# Brief:
Word for word, repeat each line of the listing below.
═════ Data supplied
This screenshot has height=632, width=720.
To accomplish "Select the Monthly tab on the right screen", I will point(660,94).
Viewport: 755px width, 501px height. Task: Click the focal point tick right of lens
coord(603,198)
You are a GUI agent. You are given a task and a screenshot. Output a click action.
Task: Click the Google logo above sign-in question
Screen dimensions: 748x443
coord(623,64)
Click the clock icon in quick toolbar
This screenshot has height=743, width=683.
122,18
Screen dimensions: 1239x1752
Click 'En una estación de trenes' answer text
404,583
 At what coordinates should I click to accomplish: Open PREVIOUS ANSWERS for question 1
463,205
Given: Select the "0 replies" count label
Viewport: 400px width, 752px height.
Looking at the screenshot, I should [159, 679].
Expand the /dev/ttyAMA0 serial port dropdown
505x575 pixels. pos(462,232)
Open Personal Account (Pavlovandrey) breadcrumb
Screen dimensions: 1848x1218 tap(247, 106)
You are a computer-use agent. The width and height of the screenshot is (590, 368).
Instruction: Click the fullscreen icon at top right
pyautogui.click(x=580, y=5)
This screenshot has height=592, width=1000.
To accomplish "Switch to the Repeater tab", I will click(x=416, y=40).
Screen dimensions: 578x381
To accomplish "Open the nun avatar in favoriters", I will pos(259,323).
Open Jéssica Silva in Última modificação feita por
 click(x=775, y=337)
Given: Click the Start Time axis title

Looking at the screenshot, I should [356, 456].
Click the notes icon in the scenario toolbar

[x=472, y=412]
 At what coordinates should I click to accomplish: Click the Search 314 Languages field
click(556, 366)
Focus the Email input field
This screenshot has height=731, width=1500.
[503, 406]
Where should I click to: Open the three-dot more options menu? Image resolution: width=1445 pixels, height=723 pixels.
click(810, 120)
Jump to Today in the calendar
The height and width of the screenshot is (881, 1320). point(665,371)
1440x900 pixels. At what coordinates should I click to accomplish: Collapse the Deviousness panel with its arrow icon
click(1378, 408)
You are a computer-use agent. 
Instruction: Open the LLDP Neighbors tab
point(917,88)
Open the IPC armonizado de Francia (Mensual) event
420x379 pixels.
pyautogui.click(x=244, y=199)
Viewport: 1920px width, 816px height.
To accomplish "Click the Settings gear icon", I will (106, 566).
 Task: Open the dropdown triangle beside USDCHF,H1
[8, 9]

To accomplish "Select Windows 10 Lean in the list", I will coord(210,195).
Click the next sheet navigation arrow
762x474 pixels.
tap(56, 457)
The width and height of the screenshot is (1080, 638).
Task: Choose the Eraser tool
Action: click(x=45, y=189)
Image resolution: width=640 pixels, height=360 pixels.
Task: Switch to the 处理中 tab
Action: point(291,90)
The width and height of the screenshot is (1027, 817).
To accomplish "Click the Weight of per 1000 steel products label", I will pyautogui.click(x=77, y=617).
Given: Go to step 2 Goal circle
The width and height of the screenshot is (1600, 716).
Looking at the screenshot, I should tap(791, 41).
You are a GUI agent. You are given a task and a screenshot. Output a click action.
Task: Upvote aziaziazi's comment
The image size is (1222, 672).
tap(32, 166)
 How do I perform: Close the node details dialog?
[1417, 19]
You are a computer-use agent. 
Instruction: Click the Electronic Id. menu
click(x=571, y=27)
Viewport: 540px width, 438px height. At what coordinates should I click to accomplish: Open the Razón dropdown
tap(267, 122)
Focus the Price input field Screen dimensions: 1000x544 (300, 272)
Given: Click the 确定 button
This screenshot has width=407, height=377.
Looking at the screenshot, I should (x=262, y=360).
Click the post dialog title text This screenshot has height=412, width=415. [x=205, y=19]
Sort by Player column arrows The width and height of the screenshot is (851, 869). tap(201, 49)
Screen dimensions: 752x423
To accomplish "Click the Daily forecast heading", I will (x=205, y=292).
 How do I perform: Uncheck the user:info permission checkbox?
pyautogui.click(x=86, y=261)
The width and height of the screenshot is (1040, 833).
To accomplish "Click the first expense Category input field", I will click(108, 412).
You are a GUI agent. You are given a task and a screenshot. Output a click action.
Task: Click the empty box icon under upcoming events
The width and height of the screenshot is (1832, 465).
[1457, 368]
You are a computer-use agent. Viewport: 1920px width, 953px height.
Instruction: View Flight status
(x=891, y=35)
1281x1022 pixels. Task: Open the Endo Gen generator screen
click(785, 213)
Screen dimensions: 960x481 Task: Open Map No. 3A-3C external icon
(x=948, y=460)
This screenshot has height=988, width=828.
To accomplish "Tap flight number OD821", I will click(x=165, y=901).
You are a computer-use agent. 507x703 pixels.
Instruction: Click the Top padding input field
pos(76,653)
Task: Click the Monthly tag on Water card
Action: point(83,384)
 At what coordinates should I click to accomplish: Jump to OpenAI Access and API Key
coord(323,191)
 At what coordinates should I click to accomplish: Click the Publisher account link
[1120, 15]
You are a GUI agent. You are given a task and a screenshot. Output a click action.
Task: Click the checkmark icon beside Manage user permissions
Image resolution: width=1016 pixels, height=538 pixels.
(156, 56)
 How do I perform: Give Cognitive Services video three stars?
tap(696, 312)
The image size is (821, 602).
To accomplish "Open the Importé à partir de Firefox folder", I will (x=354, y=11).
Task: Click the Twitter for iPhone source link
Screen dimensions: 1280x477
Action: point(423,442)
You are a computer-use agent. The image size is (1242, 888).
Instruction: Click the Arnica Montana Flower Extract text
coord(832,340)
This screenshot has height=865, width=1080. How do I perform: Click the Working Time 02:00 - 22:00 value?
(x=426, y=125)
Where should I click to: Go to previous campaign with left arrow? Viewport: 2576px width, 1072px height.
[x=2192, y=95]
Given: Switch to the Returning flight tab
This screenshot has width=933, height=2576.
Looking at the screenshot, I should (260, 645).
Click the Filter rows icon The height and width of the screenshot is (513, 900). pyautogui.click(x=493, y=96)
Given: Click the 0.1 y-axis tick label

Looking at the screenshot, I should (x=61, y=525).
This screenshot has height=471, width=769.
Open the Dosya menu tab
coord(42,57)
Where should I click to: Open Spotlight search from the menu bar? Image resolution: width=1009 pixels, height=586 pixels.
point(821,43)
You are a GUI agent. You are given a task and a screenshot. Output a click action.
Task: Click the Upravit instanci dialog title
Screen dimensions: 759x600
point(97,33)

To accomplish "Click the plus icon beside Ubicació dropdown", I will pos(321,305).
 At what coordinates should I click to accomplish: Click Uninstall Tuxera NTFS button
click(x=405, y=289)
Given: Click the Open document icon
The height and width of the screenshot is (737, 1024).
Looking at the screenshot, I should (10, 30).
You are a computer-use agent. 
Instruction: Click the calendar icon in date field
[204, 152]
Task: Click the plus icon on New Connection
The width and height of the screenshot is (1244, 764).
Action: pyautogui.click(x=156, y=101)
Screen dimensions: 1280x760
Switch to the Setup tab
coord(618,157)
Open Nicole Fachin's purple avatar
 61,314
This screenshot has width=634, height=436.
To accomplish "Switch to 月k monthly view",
══════════
# Response for this exercise:
This screenshot has height=632, width=720.
To accomplish "Select the Monthly tab on the right screen", I will point(660,94).
Viewport: 755px width, 501px height. Task: Click the focal point tick right of lens
coord(603,198)
You are a GUI agent. You are given a task and a screenshot. Output a click action.
Task: Click the Google logo above sign-in question
Screen dimensions: 748x443
coord(623,64)
Click the clock icon in quick toolbar
This screenshot has height=743, width=683.
122,18
Screen dimensions: 1239x1752
Click 'En una estación de trenes' answer text
404,583
 At what coordinates should I click to accomplish: Open PREVIOUS ANSWERS for question 1
463,205
Given: Select the "0 replies" count label
Viewport: 400px width, 752px height.
Looking at the screenshot, I should [159, 679].
Expand the /dev/ttyAMA0 serial port dropdown
505x575 pixels. pos(462,232)
Open Personal Account (Pavlovandrey) breadcrumb
Screen dimensions: 1848x1218 tap(247, 106)
You are a computer-use agent. The width and height of the screenshot is (590, 368).
Instruction: Click the fullscreen icon at top right
pyautogui.click(x=580, y=5)
This screenshot has height=592, width=1000.
To accomplish "Switch to the Repeater tab", I will click(x=416, y=40).
Screen dimensions: 578x381
To accomplish "Open the nun avatar in favoriters", I will pos(259,323).
Open Jéssica Silva in Última modificação feita por
 click(x=775, y=337)
Given: Click the Start Time axis title

Looking at the screenshot, I should [356, 456].
Click the notes icon in the scenario toolbar

[x=472, y=412]
 At what coordinates should I click to accomplish: Click the Search 314 Languages field
click(556, 366)
Focus the Email input field
This screenshot has height=731, width=1500.
[503, 406]
Where should I click to: Open the three-dot more options menu? Image resolution: width=1445 pixels, height=723 pixels.
click(810, 120)
Jump to Today in the calendar
The height and width of the screenshot is (881, 1320). point(665,371)
1440x900 pixels. At what coordinates should I click to accomplish: Collapse the Deviousness panel with its arrow icon
click(1378, 408)
You are a computer-use agent. 
Instruction: Open the LLDP Neighbors tab
point(917,88)
Open the IPC armonizado de Francia (Mensual) event
420x379 pixels.
pyautogui.click(x=244, y=199)
Viewport: 1920px width, 816px height.
To accomplish "Click the Settings gear icon", I will (106, 566).
 Task: Open the dropdown triangle beside USDCHF,H1
[8, 9]

To accomplish "Select Windows 10 Lean in the list", I will coord(210,195).
Click the next sheet navigation arrow
762x474 pixels.
tap(56, 457)
The width and height of the screenshot is (1080, 638).
Task: Choose the Eraser tool
Action: click(x=45, y=189)
Image resolution: width=640 pixels, height=360 pixels.
Task: Switch to the 处理中 tab
Action: point(291,90)
The width and height of the screenshot is (1027, 817).
To accomplish "Click the Weight of per 1000 steel products label", I will pyautogui.click(x=77, y=617).
Given: Go to step 2 Goal circle
The width and height of the screenshot is (1600, 716).
Looking at the screenshot, I should tap(791, 41).
You are a GUI agent. You are given a task and a screenshot. Output a click action.
Task: Upvote aziaziazi's comment
The image size is (1222, 672).
tap(32, 166)
 How do I perform: Close the node details dialog?
[1417, 19]
You are a computer-use agent. 
Instruction: Click the Electronic Id. menu
click(x=571, y=27)
Viewport: 540px width, 438px height. At what coordinates should I click to accomplish: Open the Razón dropdown
tap(267, 122)
Focus the Price input field Screen dimensions: 1000x544 (300, 272)
Given: Click the 确定 button
This screenshot has width=407, height=377.
Looking at the screenshot, I should (x=262, y=360).
Click the post dialog title text This screenshot has height=412, width=415. [x=205, y=19]
Sort by Player column arrows The width and height of the screenshot is (851, 869). tap(201, 49)
Screen dimensions: 752x423
To accomplish "Click the Daily forecast heading", I will (x=205, y=292).
 How do I perform: Uncheck the user:info permission checkbox?
pyautogui.click(x=86, y=261)
The width and height of the screenshot is (1040, 833).
To accomplish "Click the first expense Category input field", I will click(108, 412).
You are a GUI agent. You are given a task and a screenshot. Output a click action.
Task: Click the empty box icon under upcoming events
The width and height of the screenshot is (1832, 465).
[1457, 368]
You are a computer-use agent. Viewport: 1920px width, 953px height.
Instruction: View Flight status
(x=891, y=35)
1281x1022 pixels. Task: Open the Endo Gen generator screen
click(785, 213)
Screen dimensions: 960x481 Task: Open Map No. 3A-3C external icon
(x=948, y=460)
This screenshot has height=988, width=828.
To accomplish "Tap flight number OD821", I will click(x=165, y=901).
You are a computer-use agent. 507x703 pixels.
Instruction: Click the Top padding input field
pos(76,653)
Task: Click the Monthly tag on Water card
Action: point(83,384)
 At what coordinates should I click to accomplish: Jump to OpenAI Access and API Key
coord(323,191)
 At what coordinates should I click to accomplish: Click the Publisher account link
[1120, 15]
You are a GUI agent. You are given a task and a screenshot. Output a click action.
Task: Click the checkmark icon beside Manage user permissions
Image resolution: width=1016 pixels, height=538 pixels.
(156, 56)
 How do I perform: Give Cognitive Services video three stars?
tap(696, 312)
The image size is (821, 602).
To accomplish "Open the Importé à partir de Firefox folder", I will (x=354, y=11).
Task: Click the Twitter for iPhone source link
Screen dimensions: 1280x477
Action: point(423,442)
You are a computer-use agent. The image size is (1242, 888).
Instruction: Click the Arnica Montana Flower Extract text
coord(832,340)
This screenshot has height=865, width=1080. How do I perform: Click the Working Time 02:00 - 22:00 value?
(x=426, y=125)
Where should I click to: Go to previous campaign with left arrow? Viewport: 2576px width, 1072px height.
[x=2192, y=95]
Given: Switch to the Returning flight tab
This screenshot has width=933, height=2576.
Looking at the screenshot, I should (260, 645).
Click the Filter rows icon The height and width of the screenshot is (513, 900). pyautogui.click(x=493, y=96)
Given: Click the 0.1 y-axis tick label

Looking at the screenshot, I should (x=61, y=525).
This screenshot has height=471, width=769.
Open the Dosya menu tab
coord(42,57)
Where should I click to: Open Spotlight search from the menu bar? Image resolution: width=1009 pixels, height=586 pixels.
point(821,43)
You are a GUI agent. You are given a task and a screenshot. Output a click action.
Task: Click the Upravit instanci dialog title
Screen dimensions: 759x600
point(97,33)

To accomplish "Click the plus icon beside Ubicació dropdown", I will pos(321,305).
 At what coordinates should I click to accomplish: Click Uninstall Tuxera NTFS button
click(x=405, y=289)
Given: Click the Open document icon
The height and width of the screenshot is (737, 1024).
Looking at the screenshot, I should (10, 30).
You are a computer-use agent. 
Instruction: Click the calendar icon in date field
[204, 152]
Task: Click the plus icon on New Connection
The width and height of the screenshot is (1244, 764).
Action: pyautogui.click(x=156, y=101)
Screen dimensions: 1280x760
Switch to the Setup tab
coord(618,157)
Open Nicole Fachin's purple avatar
 61,314
This screenshot has width=634, height=436.
To accomplish "Switch to 月k monthly view",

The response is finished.